## TASK GOAL
Repeat only the lines below from the one that contains "AutoCont IPC a.s. (80, 2522)" through the final line, exactly. Omit pictures.

◇ ◇ ◇ ◇ ◇

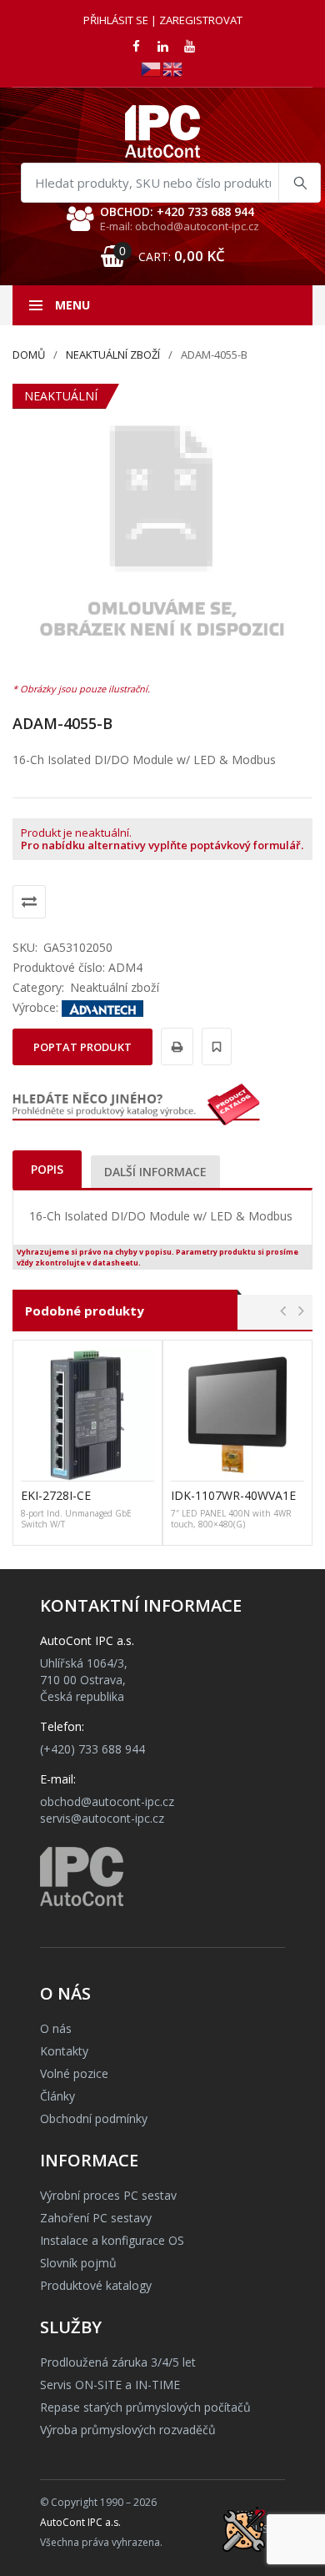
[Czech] (151, 68)
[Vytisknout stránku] (174, 1046)
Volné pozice (74, 2073)
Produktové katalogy (96, 2285)
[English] (173, 68)
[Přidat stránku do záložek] (214, 1046)
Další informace (155, 1172)
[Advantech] (102, 1007)
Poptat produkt (82, 1046)
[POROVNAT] (29, 901)
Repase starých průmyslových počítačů (145, 2407)
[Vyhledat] (299, 183)
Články (57, 2096)
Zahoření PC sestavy (96, 2218)
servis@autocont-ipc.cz (102, 1818)
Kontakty (64, 2051)
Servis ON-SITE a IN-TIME (110, 2384)
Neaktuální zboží (113, 354)
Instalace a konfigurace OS (112, 2240)
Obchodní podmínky (94, 2118)
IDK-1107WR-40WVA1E (233, 1495)
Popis (47, 1169)
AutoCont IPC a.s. (80, 2522)
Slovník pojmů (78, 2263)
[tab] (47, 1169)
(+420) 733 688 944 (92, 1749)
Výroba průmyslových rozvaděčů (128, 2430)
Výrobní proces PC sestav (108, 2195)
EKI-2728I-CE (56, 1495)
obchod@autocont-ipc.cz (107, 1801)
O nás (56, 2028)
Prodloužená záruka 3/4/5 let (118, 2362)
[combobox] (171, 183)
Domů (28, 354)
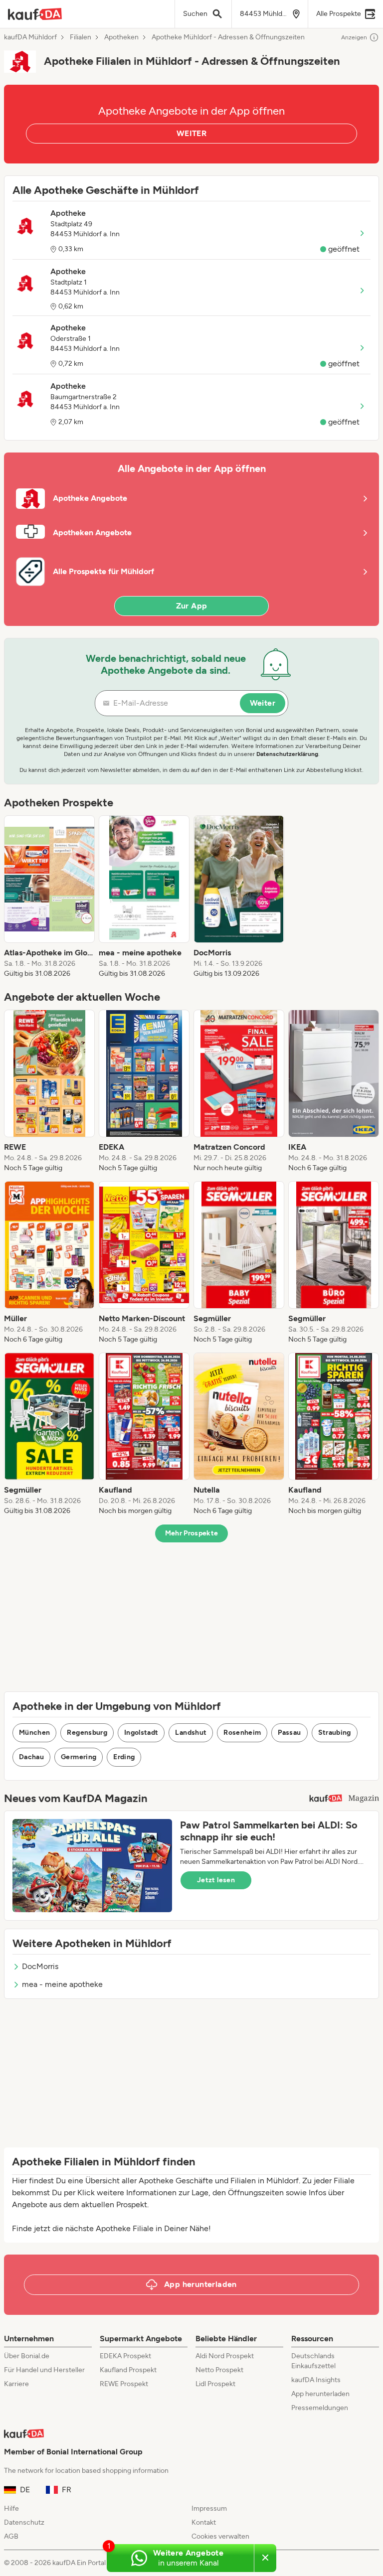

◇ ◇ ◇ ◇ ◇

## RESULT FOR THIS TASK
AutoCont IPC a.s. (80, 2522)
Slovník pojmů (78, 2263)
[tab] (47, 1169)
(+420) 733 688 944 (92, 1749)
Výroba průmyslových rozvaděčů (128, 2430)
Výrobní proces PC sestav (108, 2195)
EKI-2728I-CE (56, 1495)
obchod@autocont-ipc.cz (107, 1801)
O nás (56, 2028)
Prodloužená záruka 3/4/5 let (118, 2362)
[combobox] (171, 183)
Domů (28, 354)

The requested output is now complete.